Screenshot grounding data
##########

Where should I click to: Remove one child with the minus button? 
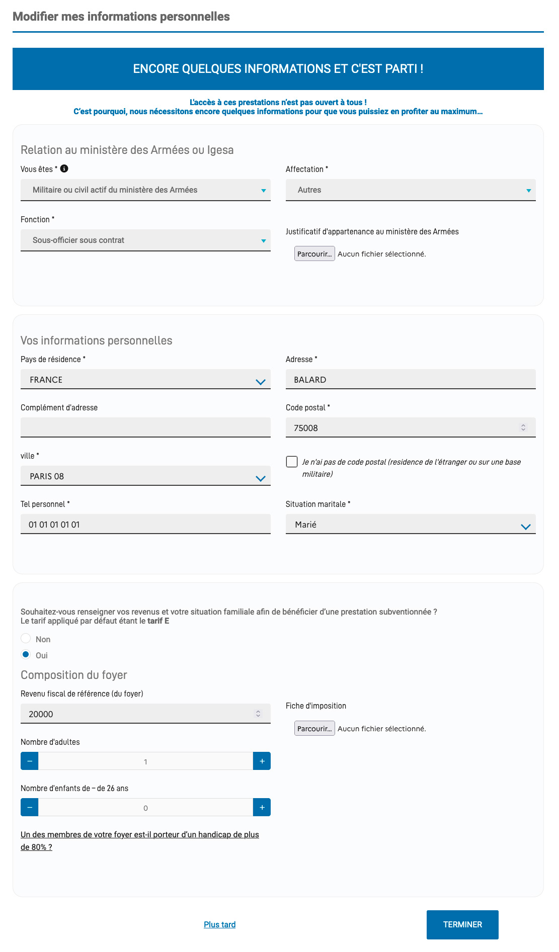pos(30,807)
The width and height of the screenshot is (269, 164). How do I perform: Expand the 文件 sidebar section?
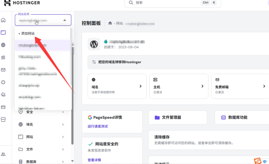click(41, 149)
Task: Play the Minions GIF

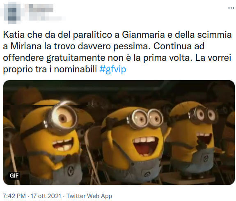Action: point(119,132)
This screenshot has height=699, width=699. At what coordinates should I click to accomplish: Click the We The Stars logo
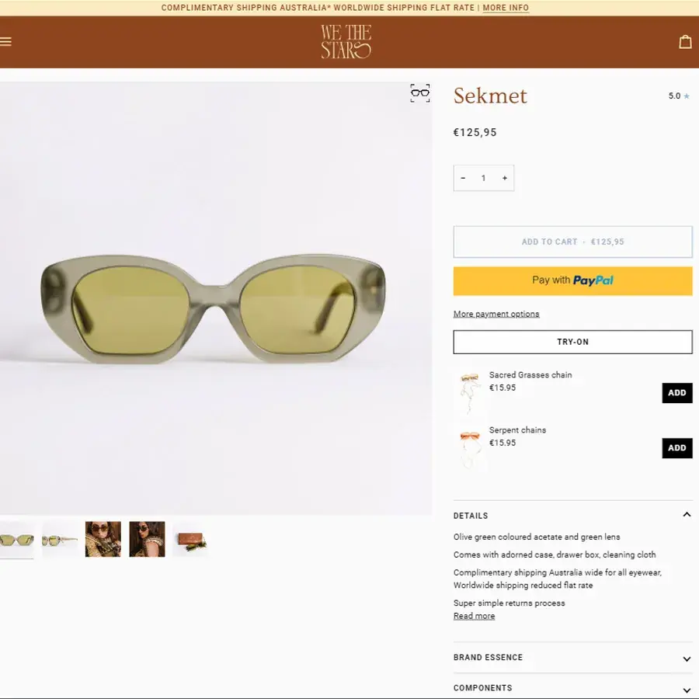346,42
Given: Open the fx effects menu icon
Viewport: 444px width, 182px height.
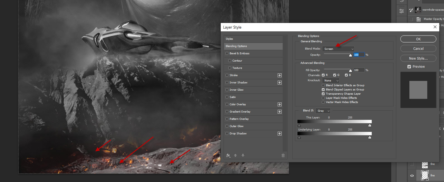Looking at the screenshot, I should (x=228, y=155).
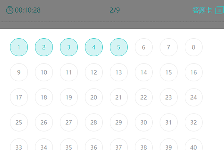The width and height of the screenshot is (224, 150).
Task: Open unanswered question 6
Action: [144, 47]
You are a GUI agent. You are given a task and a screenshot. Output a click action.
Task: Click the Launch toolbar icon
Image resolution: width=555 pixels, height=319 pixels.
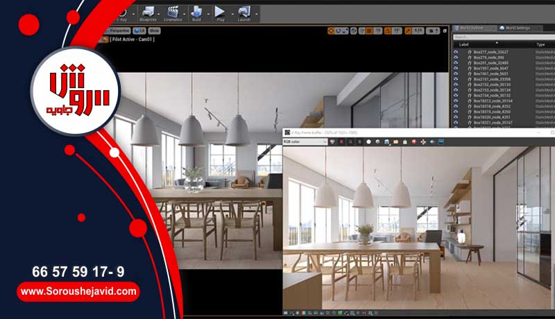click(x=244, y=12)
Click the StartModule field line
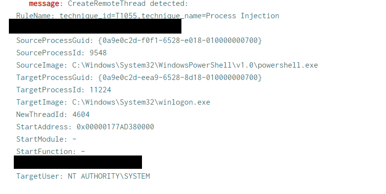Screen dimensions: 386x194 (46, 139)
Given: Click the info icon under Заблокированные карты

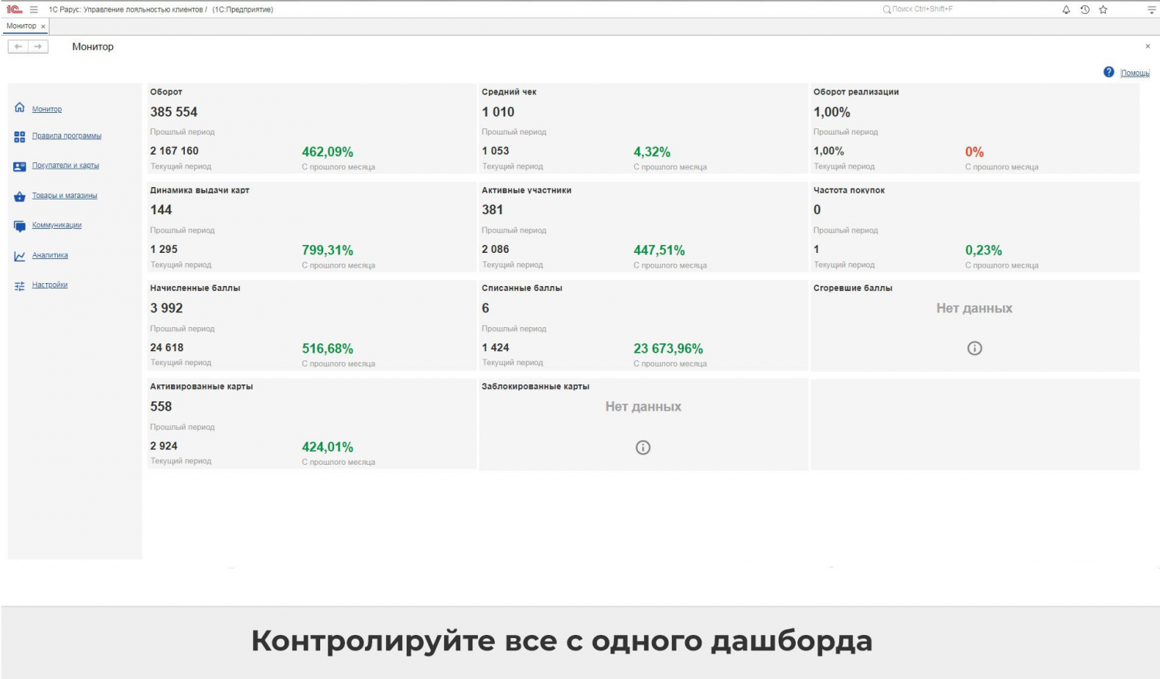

##########

Try it. Each line in which the string "icon" is found must be copied from the data.

Result of this exercise.
Given: Open the fx effects menu icon
Task: Click the Launch toolbar icon
Given: Click the info icon under Заблокированные карты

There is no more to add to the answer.